Z udzielonych odpowiedzi jasno wynika, że w urzędzie miejskim w Białymstoku najbardziej kuleje sprawność załatwiania klienta. Ankietowani narzekali na przewlekłość postępowania. W ich odczuciu toczone jest ono stanowczo za długo i przedłużane bez wyraźnych przyczyn. Podobnie uważają także lokalni przedsiębiorcy, którzy musieli dość długo oczekiwać na decyzję administracyjną. Z niewiadomych powodów otrzymują zawiadomienia o przedłużeniu postępowania, nawet w sprawach, które nie są skomplikowane, a cały komplet niezbędnych dokumentów został dostarczony do właściwych komórek urzędowych.

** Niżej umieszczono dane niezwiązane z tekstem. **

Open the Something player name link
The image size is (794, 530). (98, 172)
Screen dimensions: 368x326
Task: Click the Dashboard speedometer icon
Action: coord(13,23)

- Strasznie się długo czeka na byle jaką decyzję. Mam wrażenie, jakby urzędnicy czekali do ostatniego dnia celowo, albo mają taki system pracy, że nie potrafią podjąć prostej decyzji, bo przełożony musi zatwierdzić. W biznesie liczy się przede wszystkim czas i nasi urzędnicy tego nie rozumieją – mówi nam Jerzy (nazwisko do wiad. red.).
O tym jak traktowani są przedsiębiorcy pisaliśmy na naszych łamach. Choćby w przypadku wydawania decyzji odnośnie budowy spopielarni zwłok lub parkingu pod salą bankietową na Raginisa. Gdyby postępowanie w przypadku krematorium na Marczukowskiej przeprowadzono jak należy, mieszkańcy nie musieliby później protestować, a inwestor miałby jasną sytuację od samego początku i nie inwestowałby swoich pieniędzy w coś, co najprawdopodobniej nigdy nie powstanie w tym miejscu. Za to przedsiębiorcy, którzy prowadzą salę bankietową „Promenada” przy Raginisa wciąż nie mają jeszcze zakończonych spraw związanych z parkingiem i wjazdem na posesję, na której prowadzą działalność gospodarczą od prawie 20 lat.
W raporcie sporządzonym po przeprowadzeniu ankiety wśród architektów, konstruktorów, inżynierów, a także inwestorów jest jasny komunikat, gdzie leży sedno problemu i co należy bezwzględnie poprawić. I tu ankietowani wskazali nie tylko przewlekłość postępowania, ale również intepretowanie przepisów na niekorzyść inwestora. Właśnie na te problemy, jako najpoważniejsze wskazywała większość osób pracujących w specjalistycznych zawodach, a które miały styczność z urzędnikami białostockiego magistratu. Generalnie problemy w załatwianiu spraw urzędowych kształtują się następująco – począwszy od najbardziej dokuczliwych:
Przewlekłość postępowania i wielokrotne postanowienia o uzupełnieniu projektu.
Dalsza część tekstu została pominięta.